We propose to introduce an updated version of our resilience guidance for CPs, which sets out the measures we expect them to take in relation to the resilience of their networks, as part of their security duties under s105A-D of the Communications Act 2003. Measures contained in the proposed guidance are flexible enough to apply to all types of CPs offering communications networks and services in the UK, while also allowing for continued technology evolution.

This includes:

• Ensuring that networks are designed to avoid or reduce single points of failure.

• Ensuring that key infrastructure points have automatic failover functionality built in, so that when equipment fails network traffic is immediately diverted to another device or site that can maintain end user connectivity.

• Setting out the processes, tools, and training that should be considered to support the requirements on resilience.

The regulator has also begun to seek industry feedback on the issue of power backup for mobile Radio Access Networks (RAN), such as those provided by EE (BT), Three UK, Vodafone and O2 (VMO2).
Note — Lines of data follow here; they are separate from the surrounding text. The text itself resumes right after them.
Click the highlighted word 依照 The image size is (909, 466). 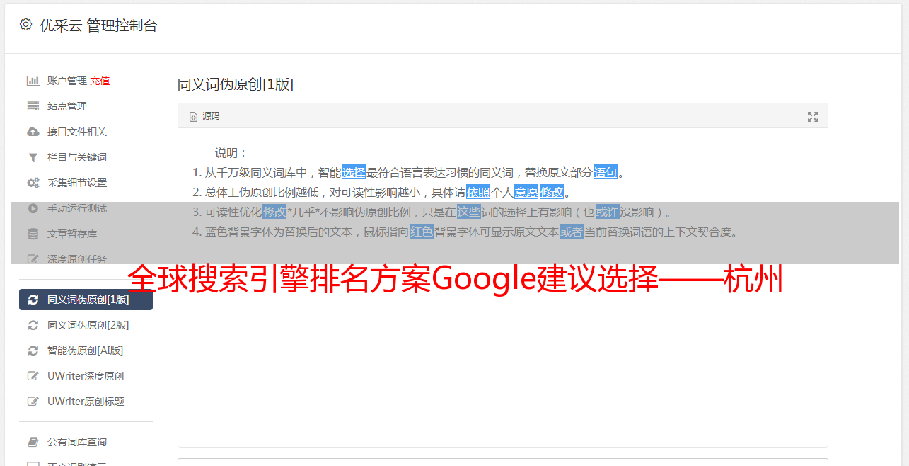(478, 192)
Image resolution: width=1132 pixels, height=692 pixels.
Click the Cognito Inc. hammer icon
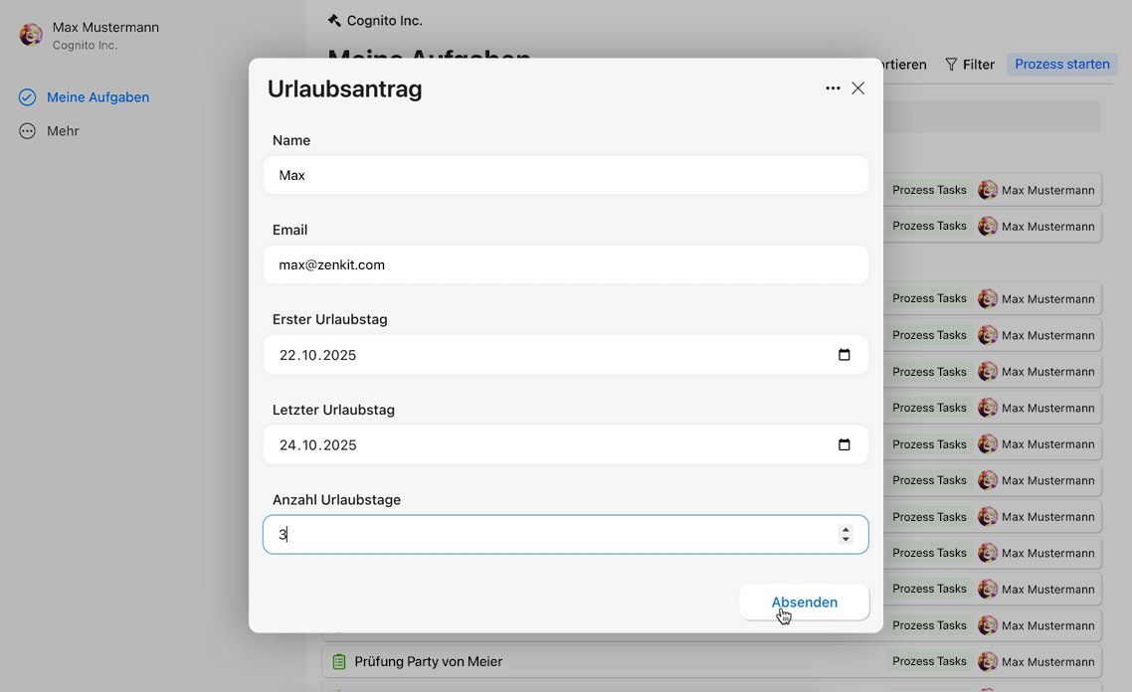click(x=334, y=21)
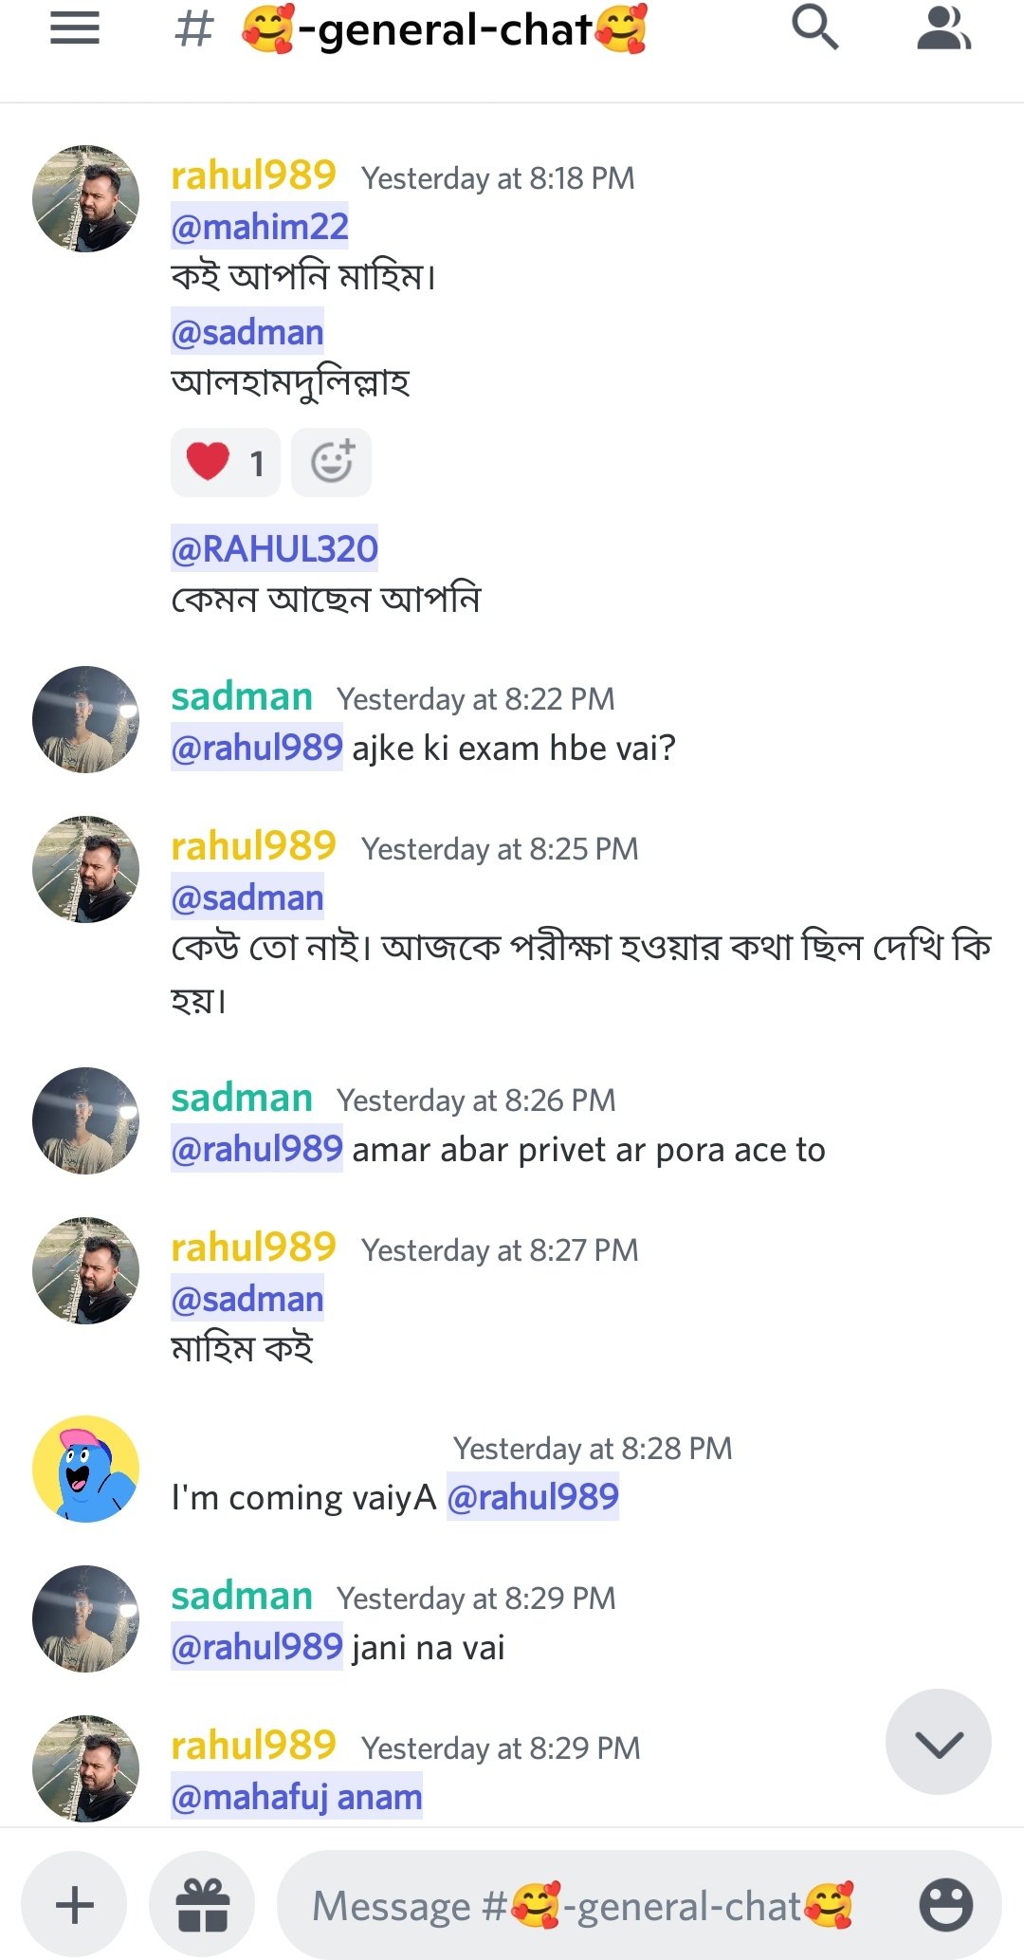Tap the @RAHUL320 mention
Screen dimensions: 1024x1960
click(274, 548)
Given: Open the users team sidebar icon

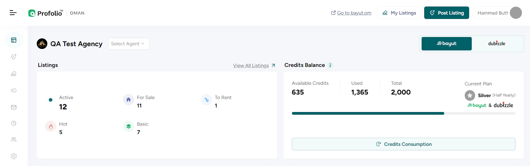Looking at the screenshot, I should tap(14, 139).
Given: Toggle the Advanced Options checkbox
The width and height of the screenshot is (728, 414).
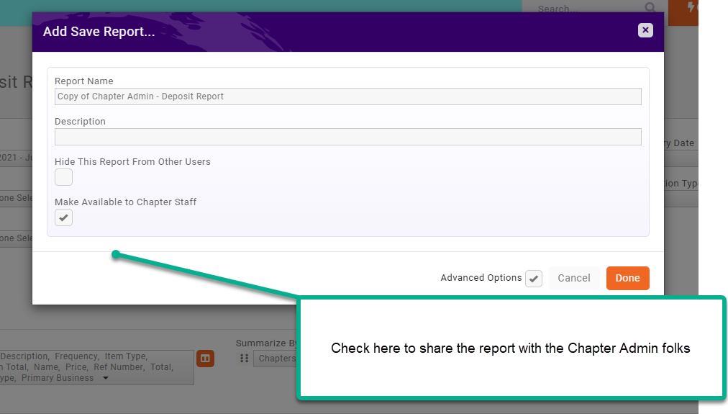Looking at the screenshot, I should (533, 279).
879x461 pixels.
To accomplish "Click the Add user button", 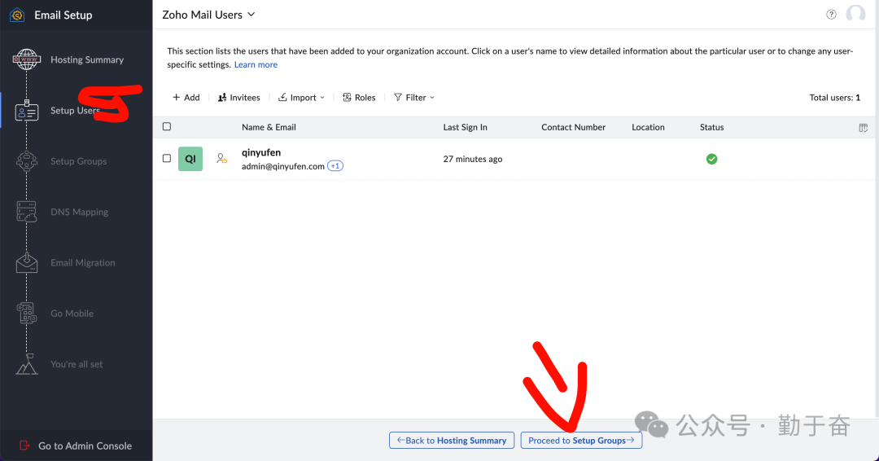I will [186, 98].
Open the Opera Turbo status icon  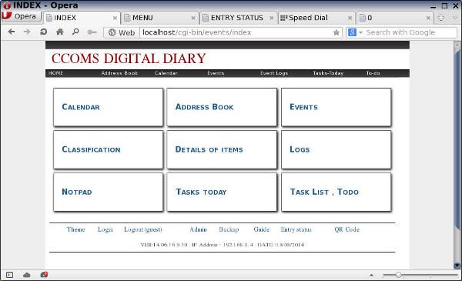click(x=44, y=275)
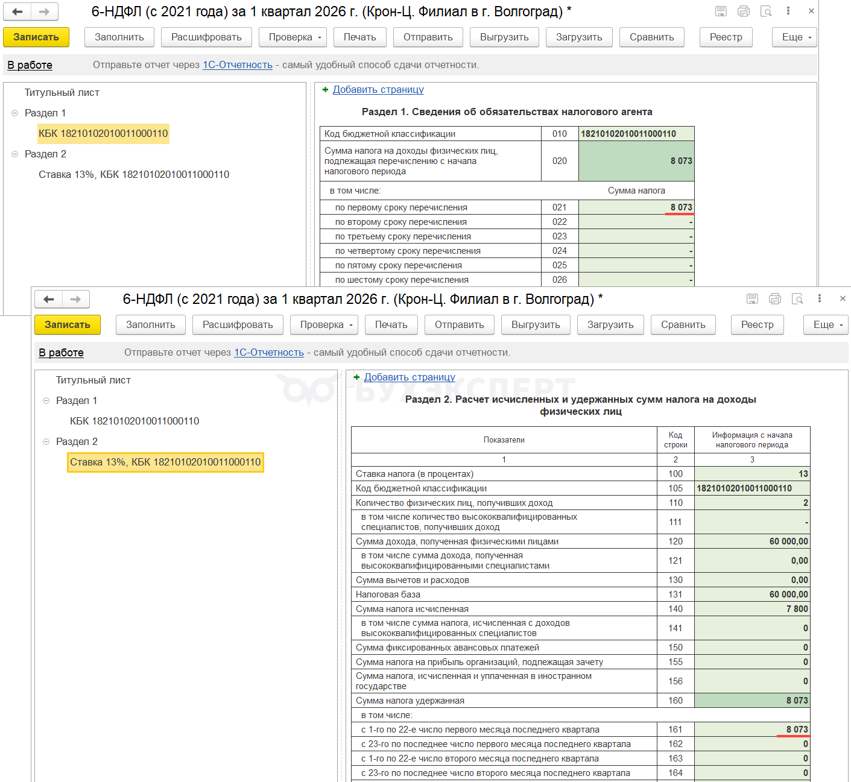The image size is (851, 782).
Task: Click the save diskette icon in lower window
Action: tap(752, 298)
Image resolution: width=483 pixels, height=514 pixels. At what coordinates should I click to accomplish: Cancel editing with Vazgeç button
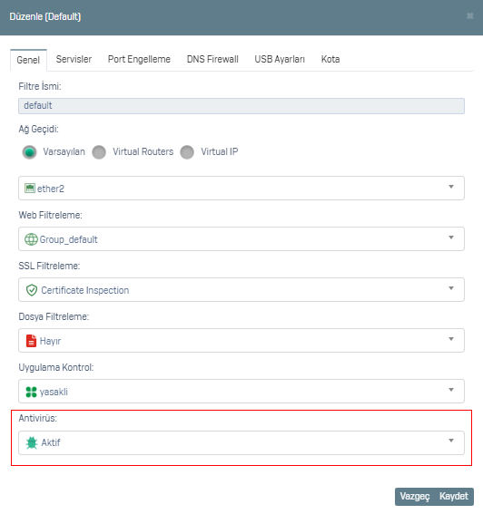[415, 496]
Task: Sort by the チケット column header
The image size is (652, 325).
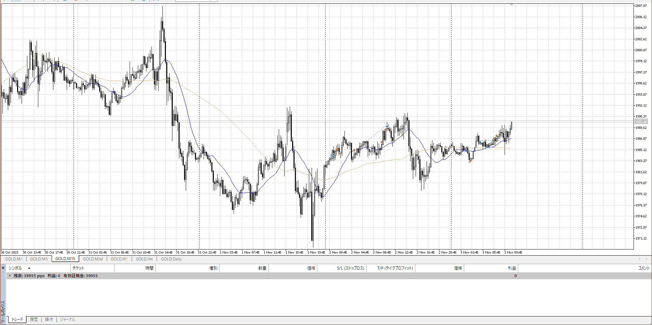Action: [x=78, y=268]
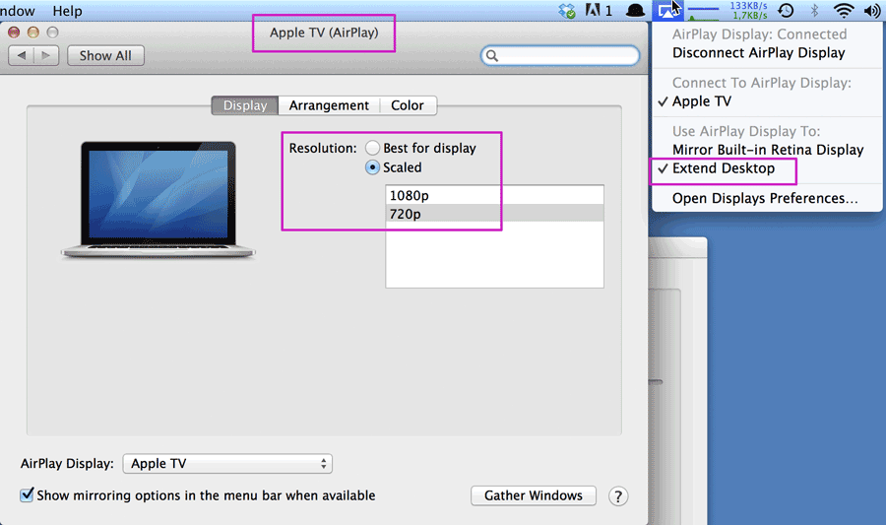Screen dimensions: 886x525
Task: Select the Scaled resolution radio button
Action: (372, 167)
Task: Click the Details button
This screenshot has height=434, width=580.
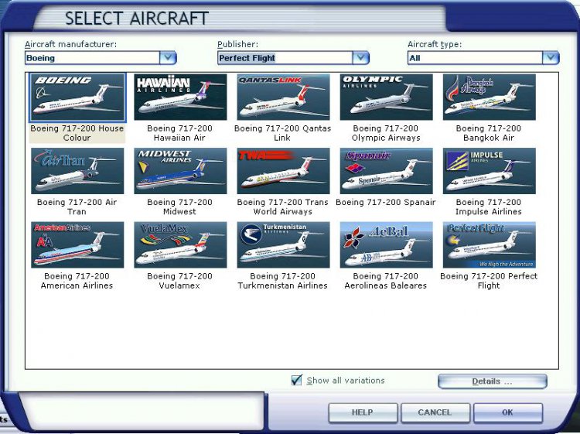Action: coord(492,381)
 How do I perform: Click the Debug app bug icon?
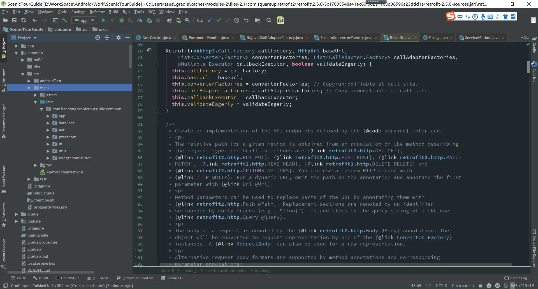pyautogui.click(x=122, y=20)
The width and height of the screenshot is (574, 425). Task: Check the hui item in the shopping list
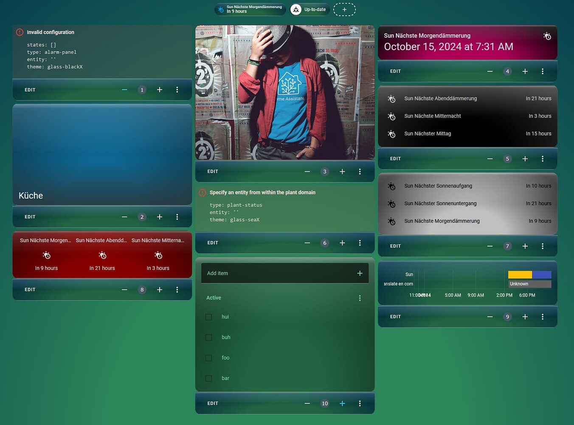pyautogui.click(x=208, y=317)
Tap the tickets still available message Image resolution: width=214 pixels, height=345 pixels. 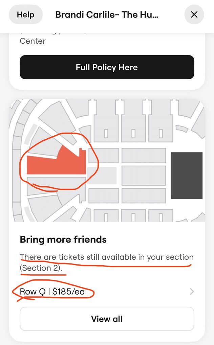pos(107,257)
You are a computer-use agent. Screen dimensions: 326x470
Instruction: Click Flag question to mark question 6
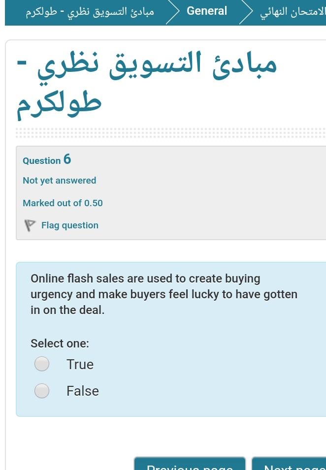click(x=69, y=225)
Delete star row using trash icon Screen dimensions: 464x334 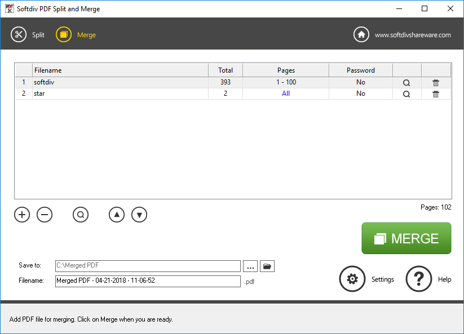pos(436,94)
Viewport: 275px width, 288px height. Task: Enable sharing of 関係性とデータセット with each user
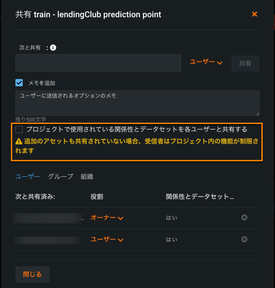[x=19, y=129]
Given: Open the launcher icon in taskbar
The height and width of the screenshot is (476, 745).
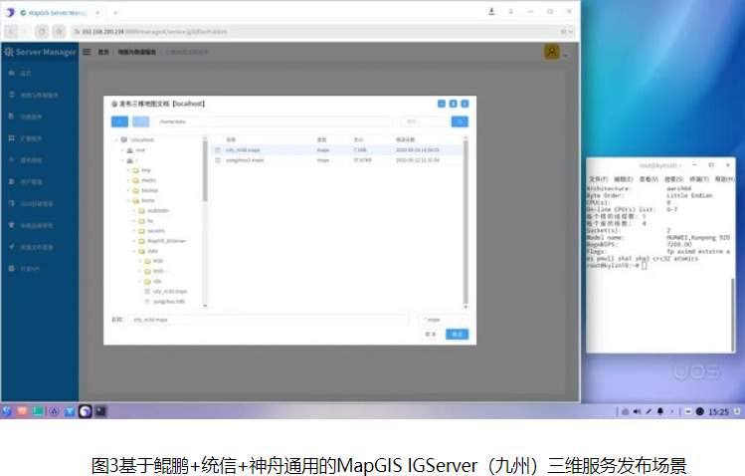Looking at the screenshot, I should point(7,410).
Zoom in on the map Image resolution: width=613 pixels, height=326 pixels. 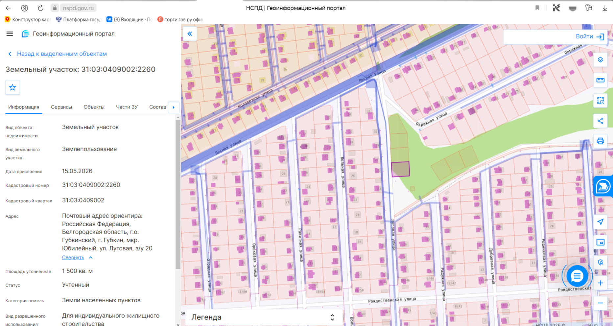point(600,283)
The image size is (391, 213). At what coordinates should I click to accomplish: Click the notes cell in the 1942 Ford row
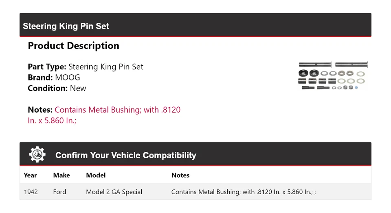pos(243,192)
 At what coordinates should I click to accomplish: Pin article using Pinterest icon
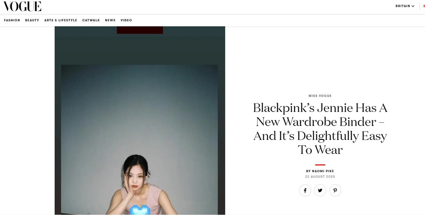tap(335, 190)
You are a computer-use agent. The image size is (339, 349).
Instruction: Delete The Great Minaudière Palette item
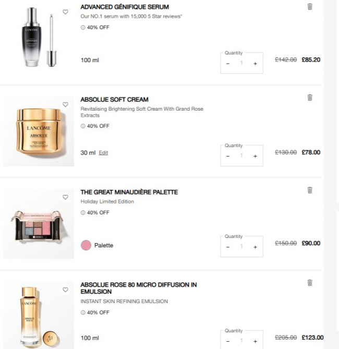coord(310,190)
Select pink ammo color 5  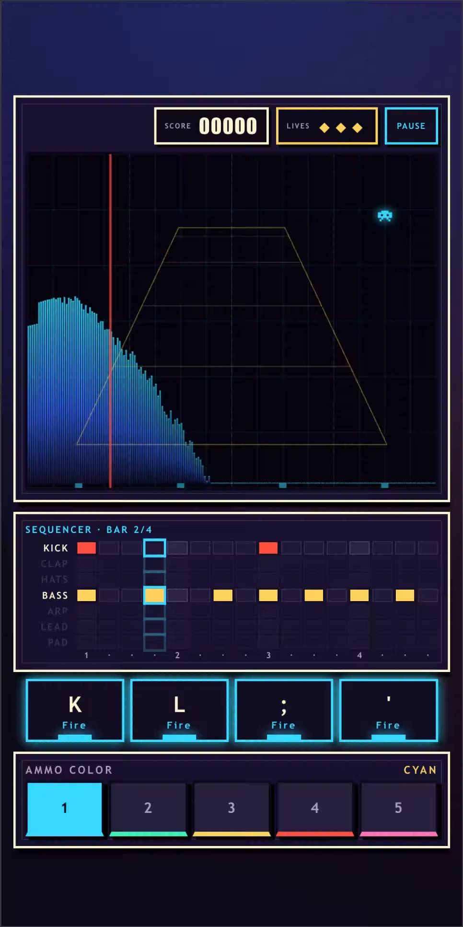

The aforementioned guidance doesn’t yet include measures relating to the provision of additional power backup at such sites, but that could change.

Currently, the amount of battery backup across the mobile RAN varies by mobile operator (MNO), in terms of both the proportion of cell sites that are backed up and for how long. But the impact of recent winter storms and the migration away from traditional landline phones helps to underline that consumers are placing greater importance upon the dependability of their mobile phones and network, such as for emergency calls.

Ofcom is thus now exploring what additional measures MNOs could take regarding the extent of power backup provision (such as batteries) at mobile RAN cell sites. “We have set out a framework for what may be appropriate and proportionate as part of their security duties under s105A-D of the Communications Act 2003, with a view to considering what could be included in our guidance in the future,” said the regulator. But such adding such backup would no doubt be very expensive.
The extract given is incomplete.